New bank security system - but two clients lose R18,500 to fraudsters

Automated Teller Machine (ATM) and cellphone banking fraud might soon be a thing of the past as banks are enrolling sophisticated anti-fraud biometrics solutions to protect their clients.

Fraud is commonly committed when scam artists steal passwords, and Personal Identity Numbers (PIN) to access your money.

The advantage of a biometrics systems is that it can identify people by unique and measurable body parts such as fingerprints, so consumers will no longer be accused of compromising their PIN numbers to third parties.

This means if you use fingerprint signing there will be no chance of cloning your identity. In the local banking industry, Standard Bank is one of the pioneers to use biometrics solutions when they launched their new systems on Thursday last week.

But the new security solutions were too late for consumers like Mokgadi Mothiba and Nobonke Botya, whose bank accounts were defrauded and who were told they were the ones who had compromised their PINs to a third person.

They were defrauded by another client at Capitec Bank where they hold their accounts.

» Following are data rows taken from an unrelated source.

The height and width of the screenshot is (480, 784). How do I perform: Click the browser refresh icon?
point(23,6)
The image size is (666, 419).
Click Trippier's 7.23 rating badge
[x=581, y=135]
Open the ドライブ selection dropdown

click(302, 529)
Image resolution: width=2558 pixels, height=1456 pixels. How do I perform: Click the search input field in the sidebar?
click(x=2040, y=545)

They say their money was fraudulently transferred from their accounts into that of a fraudster without their permission or knowledge.

 

Mothiba says she does not use an ATM at all and prefers withdrawing money at the tellers. "I do not even know the PIN number Capitec Bank claims I compromised," she says.

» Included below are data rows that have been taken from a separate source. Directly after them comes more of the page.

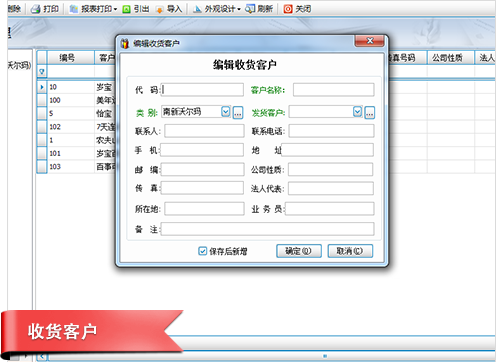The height and width of the screenshot is (362, 498).
Task: Select the table row numbered 102
Action: 77,127
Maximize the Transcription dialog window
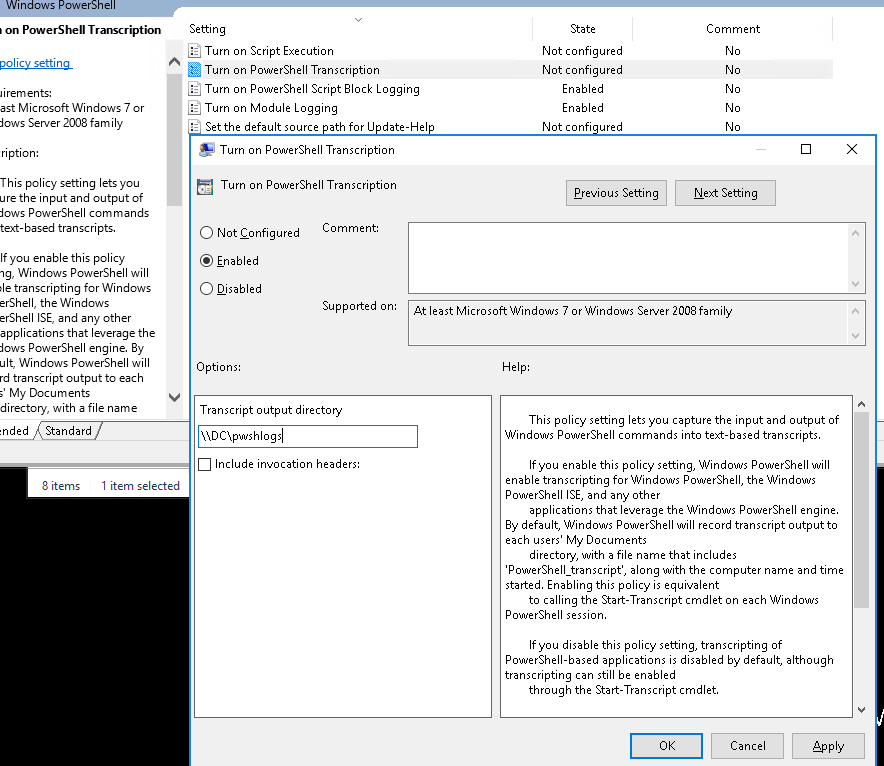 click(x=806, y=150)
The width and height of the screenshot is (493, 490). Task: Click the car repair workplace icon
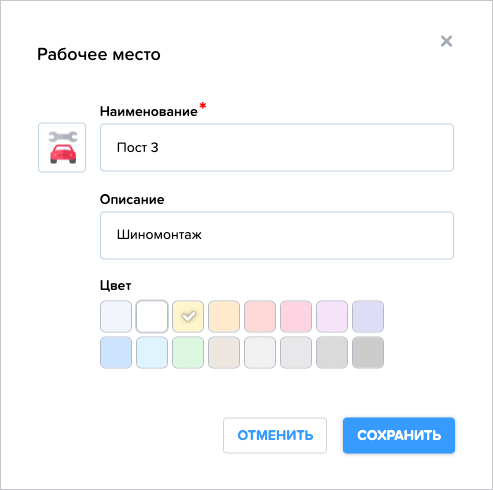(62, 147)
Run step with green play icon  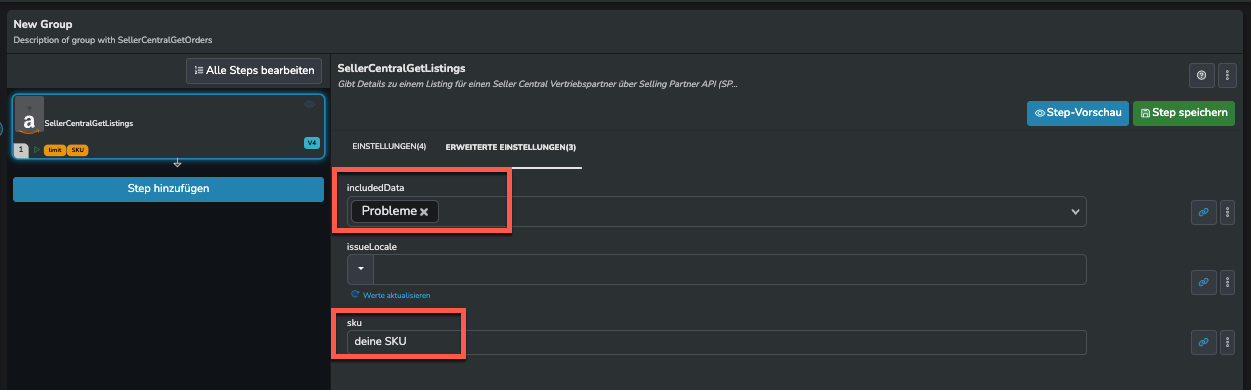click(37, 150)
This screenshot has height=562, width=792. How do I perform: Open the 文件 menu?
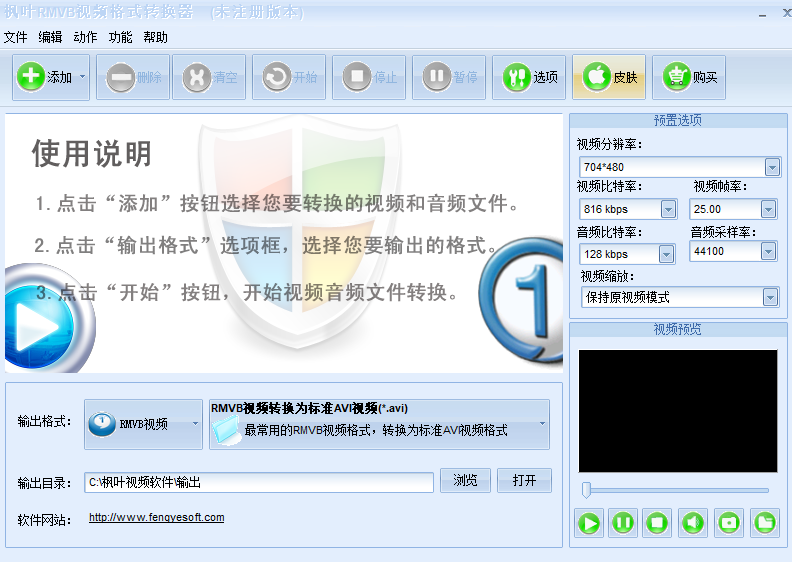point(15,37)
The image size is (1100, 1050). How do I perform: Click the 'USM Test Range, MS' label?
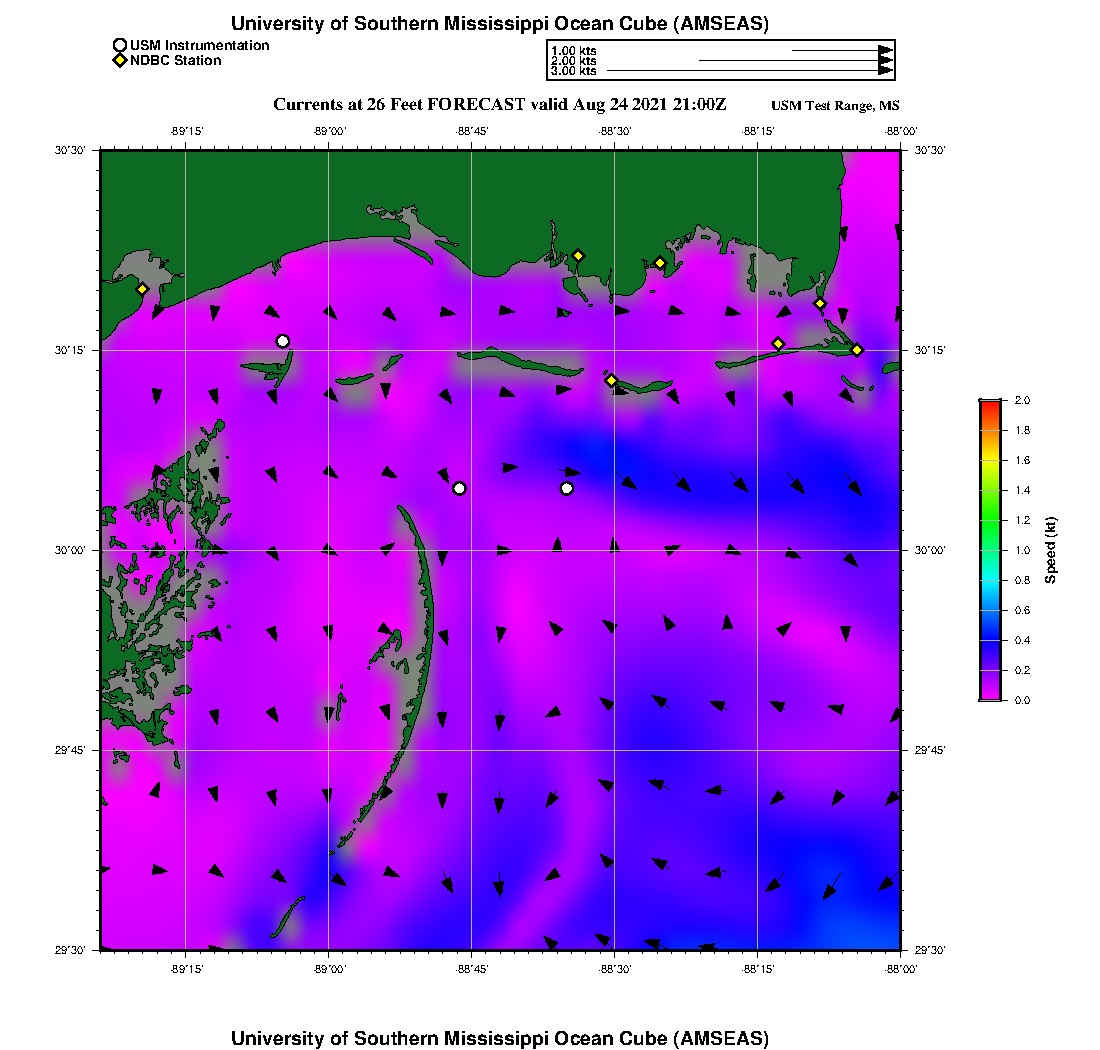835,106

Mothiba said though Capitec Bank knows in whose account her R12000 went when it was transferred to another client, the bank has refused to reverse the funds or question the beneficiary on the fraudulent deposit.

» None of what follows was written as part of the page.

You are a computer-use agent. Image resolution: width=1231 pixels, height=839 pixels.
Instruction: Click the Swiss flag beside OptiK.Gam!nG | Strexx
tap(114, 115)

She says the bank told her the recipient will have to give their consent to have the money reversed to her account.

Botya was defrauded out of R6500 the night after she received her February salary.

 

She claims she received a telephone call from her cellular phone provider after 8pm on the February 25 asking her if she had requested a sim swap on her cellphone, which she had not, she says.

But her sim card was swapped even after she had told the service provider she did not request it.

The fraudster went on a shopping spree, buying air time worth R1000, and groceries before withdrawing R3500 from her account.

Carl Fischer, executive of marketing and corporate affairs at Capitec Bank has continually failed to answer Sowetan's question on how the bank is resolving the matters involving Botya and Mothiba.

Fischer instead told Sowetan that Capitec had also implemented biometric security systems throughout their branches to enhance security.

 

He said that the bank has partnered with the Department of Home Affairs to make it impossible for identity thieves to target their customers.

 

He said important information on their client's internet profile or bank account could not be changed without their fingerprints being presented in the branch.

If a client's card is stolen, the fraudster cannot transact in the branch using a false ID.

On Standard Bank's biometrics solutions for mobile banking, the bank's head of mobile banking, Magnus Taljaard said the new technology enabled clients through Touch ID to use the fingerprint identity sensor to avoid being scammed.